Directions for this task ▸ Given the entries below, would you transcribe exactly the lines starting at the one with "Where should I click to: Open" and ending at the one with "Task: Play the embedded music video", both kept, pictures omitted, nothing extra?

Data to process ▸
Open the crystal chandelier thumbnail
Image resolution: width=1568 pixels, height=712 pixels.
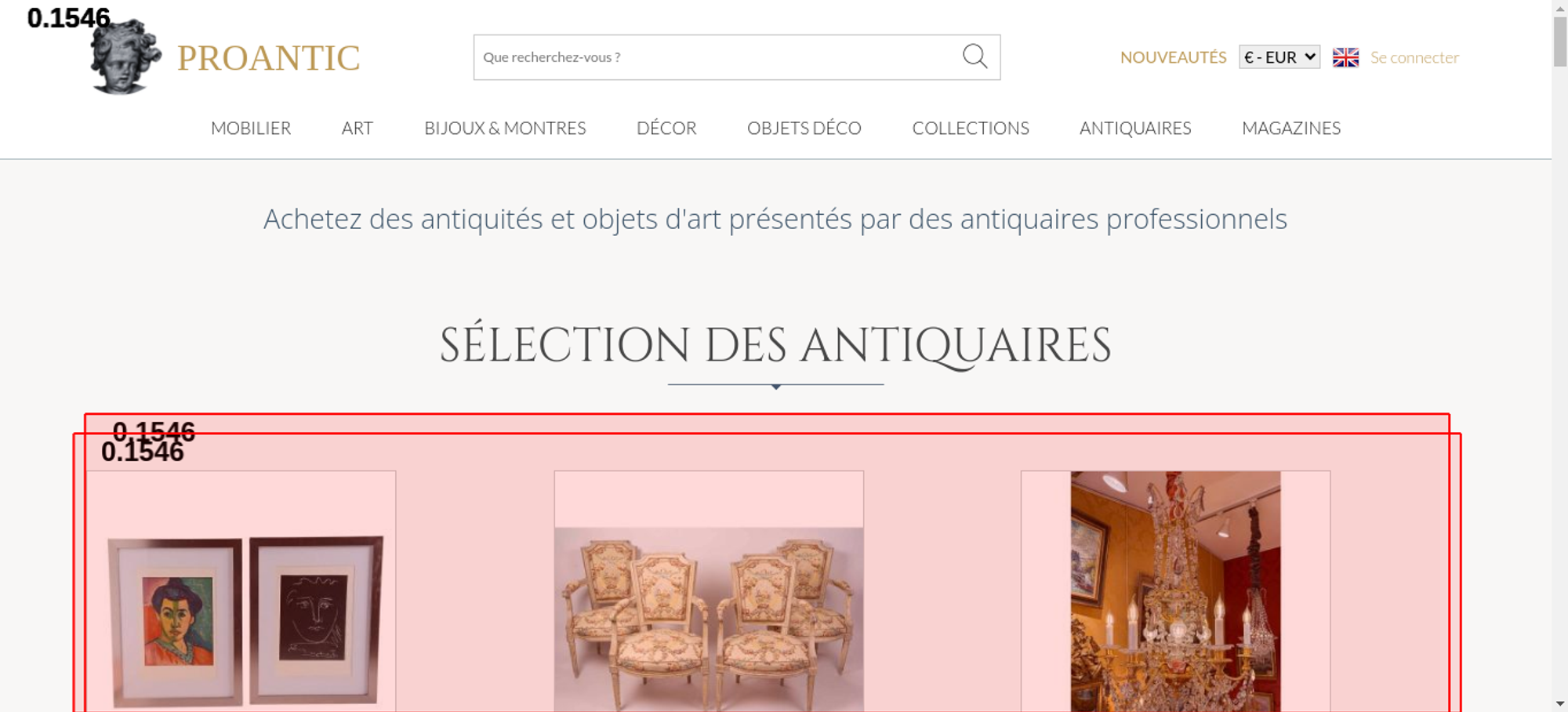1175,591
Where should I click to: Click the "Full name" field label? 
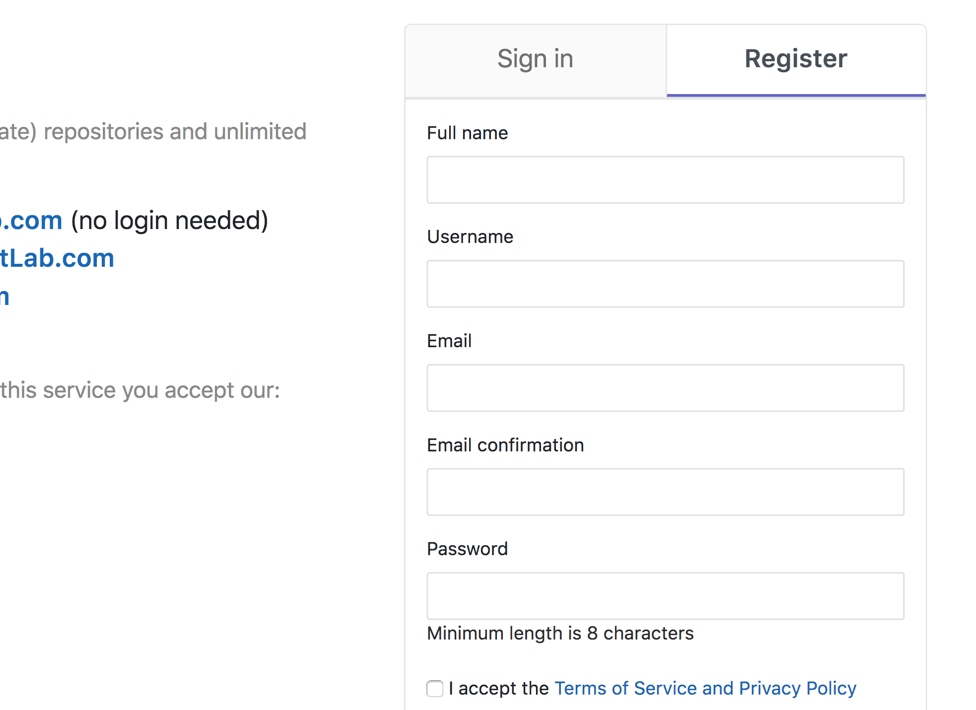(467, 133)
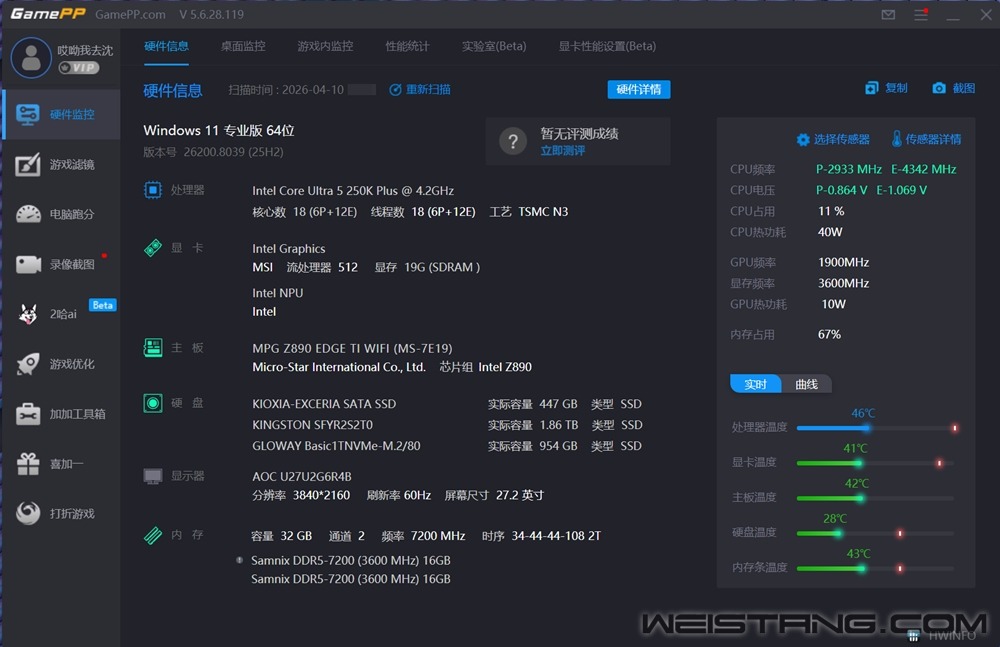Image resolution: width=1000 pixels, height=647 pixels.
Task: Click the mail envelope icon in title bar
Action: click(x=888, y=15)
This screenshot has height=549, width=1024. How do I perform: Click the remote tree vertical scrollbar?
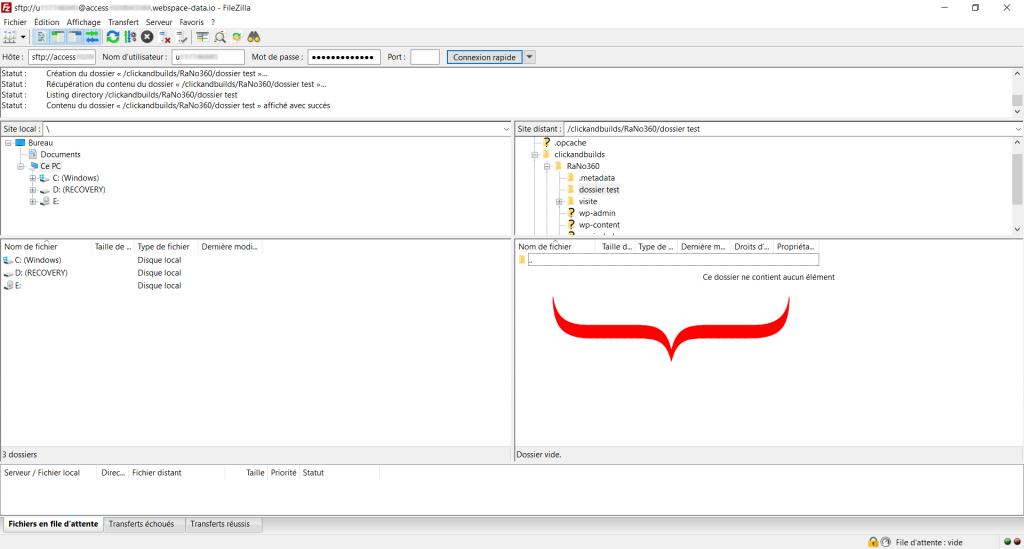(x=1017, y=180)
* * *
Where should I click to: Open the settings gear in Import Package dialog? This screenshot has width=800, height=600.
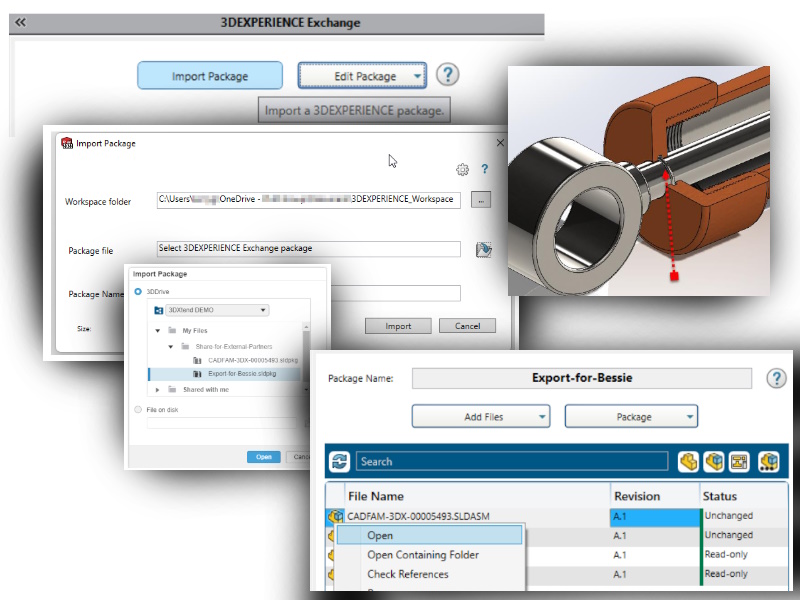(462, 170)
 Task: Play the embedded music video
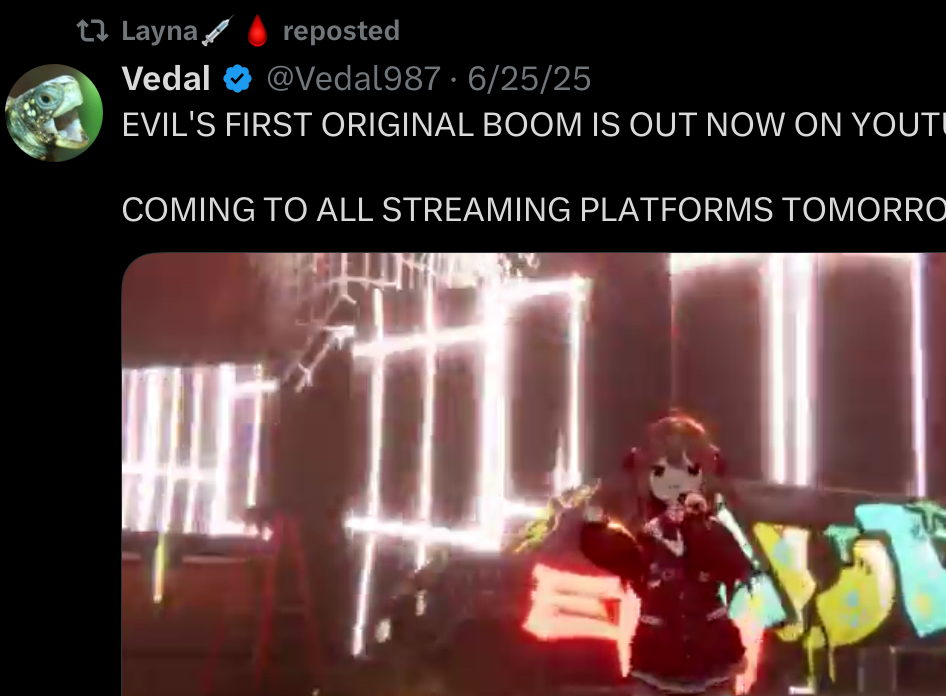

Written solution ▸
Where should I click to: Open the settings gear in Import Package dialog? This screenshot has width=800, height=600.
(462, 170)
 Task: Play the embedded music video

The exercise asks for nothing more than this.